WS-PGRADE, on the other hand, requires the creation of an abstract and a concrete workflow in a multi-step process (see Figure 5). During the creation of the concrete workflow, users input the required attributes and command line to associate a node to a specific remote binary. In contrast to the KNIME Analytics Platform, WS-PGRADE allows to assign files directly to input ports and it doesn’t perform a strict type checking: Any output port can be connected to any input port. Additionally, the structure of the incoming and outgoing files is arbitrary.

Adding nodes to the KNIME Analytics Platform requires knowledge of the Java programming language. Generic KNIME Nodes (GKN) [ 5 ], [ 6 ] was developed to add nodes without programming experience by allowing arbitrary command line tools to behave as KNIME Nodes and to seamlessly interact with other nodes inside the KNIME Analytics Platform. The only requirement is the representation of the tools by Common Tool Descriptors (CTDs), which are XML files describing the inputs, outputs and parameters of a tool [ 5 ], [ 6 ]. Currently, several software suites [ 12 ], [ 13 ], [ 14 ] are able to parse and generate CTDs (i.e., they are CTD-enabled). Figure 6 illustrates how CTDs interact with CTD-enabled tools.

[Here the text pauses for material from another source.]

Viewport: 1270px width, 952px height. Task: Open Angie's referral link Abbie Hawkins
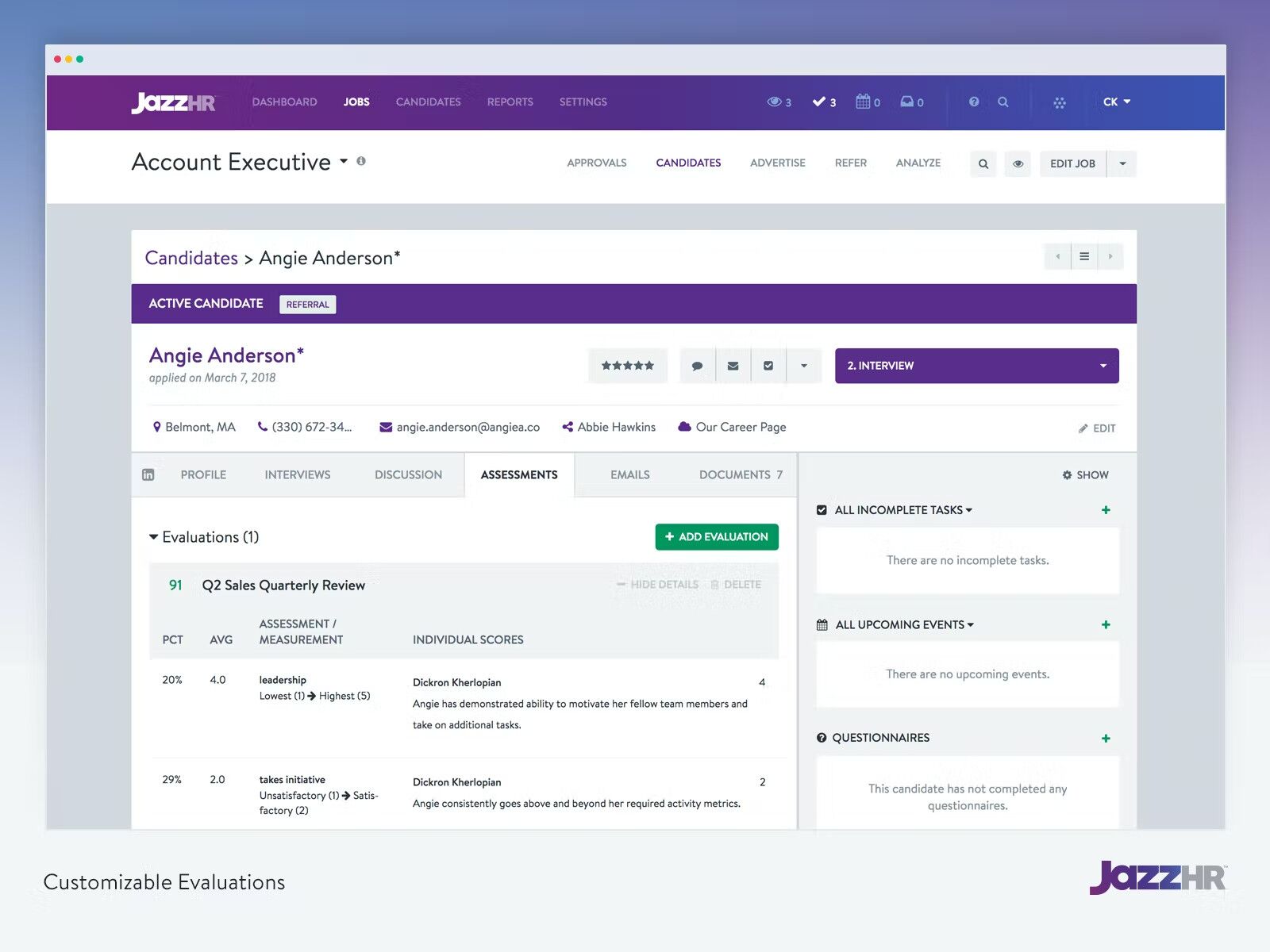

We introduce KNIME2gUSE, an extension to the KNIME Analytics Platform which converts workflows from the KNIME Analytics Platform to WS-PGRADE, combining the features of both engines and overcoming their disadvantages.

Conversion of KNIME Nodes that were imported using GKN is somewhat trivial. Each of these nodes represents an external tool that is independent of the KNIME Analytics Platform. In this case, the matching binary for the represented tool is required on each of the target DCIs.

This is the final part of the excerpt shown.